KMAP GENERAL BULLETIN 18052

Beginning April 2018

The Medicare Access and CHIP Reauthorization Act (MACRA) of 2015, requires the removal of Social Security numbers (SSNs) from all Medicare cards by April 2019. A new Medicare Beneficiary Identifier (MBI) will replace the SSN-based Health Insurance Claim Number (HICN) on the new Medicare cards. The MBI is personally identifiable information (PII). Providers must protect the MBI and only share for Medicare-related business, just as with the HICN.

The main reason for taking the SSN off of Medicare cards is to fight medical identity theft for people with Medicare. This will better protect private health care and financial information as well as federal health care benefit and service payments.

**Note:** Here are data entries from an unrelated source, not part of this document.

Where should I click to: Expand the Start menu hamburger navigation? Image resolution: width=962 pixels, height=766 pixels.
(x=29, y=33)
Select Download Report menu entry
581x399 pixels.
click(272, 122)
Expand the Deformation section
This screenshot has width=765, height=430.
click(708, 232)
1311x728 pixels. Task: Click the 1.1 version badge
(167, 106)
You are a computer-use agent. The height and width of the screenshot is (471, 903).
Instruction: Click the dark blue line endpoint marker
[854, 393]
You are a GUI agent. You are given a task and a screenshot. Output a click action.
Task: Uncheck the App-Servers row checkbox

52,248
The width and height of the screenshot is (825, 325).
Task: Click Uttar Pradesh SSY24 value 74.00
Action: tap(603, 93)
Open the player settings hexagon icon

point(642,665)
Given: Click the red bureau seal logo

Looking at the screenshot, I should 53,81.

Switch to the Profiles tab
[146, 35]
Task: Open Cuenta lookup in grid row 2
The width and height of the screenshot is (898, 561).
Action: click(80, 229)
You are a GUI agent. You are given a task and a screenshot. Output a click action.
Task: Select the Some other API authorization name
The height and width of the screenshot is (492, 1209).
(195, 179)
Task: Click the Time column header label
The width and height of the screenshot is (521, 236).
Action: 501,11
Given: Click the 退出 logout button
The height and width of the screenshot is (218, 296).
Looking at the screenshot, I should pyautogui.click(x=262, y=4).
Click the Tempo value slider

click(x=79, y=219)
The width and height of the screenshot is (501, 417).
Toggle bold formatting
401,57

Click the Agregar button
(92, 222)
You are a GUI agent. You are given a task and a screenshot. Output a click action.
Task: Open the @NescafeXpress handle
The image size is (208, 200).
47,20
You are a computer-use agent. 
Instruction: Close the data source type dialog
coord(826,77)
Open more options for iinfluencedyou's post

Each MBI is unique and randomly generated with “nonintelligent” characters. This means the characters do not have any hidden or special meaning. The MBI will not change Medicare benefits. People with Medicare can start using their new Medicare cards and MBIs as soon as they get them. The Centers for Medicare & Medicaid Services (CMS) will be mailing the new cards between April 2018 and April 2019. The effective date of the new cards, like the old cards, is the date each beneficiary was or is eligible for Medicare.

Once beneficiaries get their new Medicare cards with an MBI, they can use their new cards to enroll in a Medicare health (Medicare Advantage) or drug plan. Those Medicare beneficiaries who do choose to enroll in Medicare health and/or drug plans will still also get an insurance card from their health and/or drug plans. As always, while beneficiaries are enrolled in health and/or drug plans, they should use the cards from those plans when they get health care and/or prescriptions.

Providers will have a transition period when they can use either the HICN or the MBI to exchange data with CMS and the Kansas Medical Assistance Program (KMAP). The transition period will begin April 1, 2018, and continue through December 31, 2019. After the transition period ends on January 1, 2020, providers will need to use the MBIs on claims.

Note: The implementation of State policy by the KanCare managed care organizations (MCOs) may vary. The KanCare Open Claims Resolution Log on the Kansas Medical Assistance Program (KMAP) Bulletins page documents the MCO system status for policy implementation and any associated reprocessing completion dates, once the policy is implemented.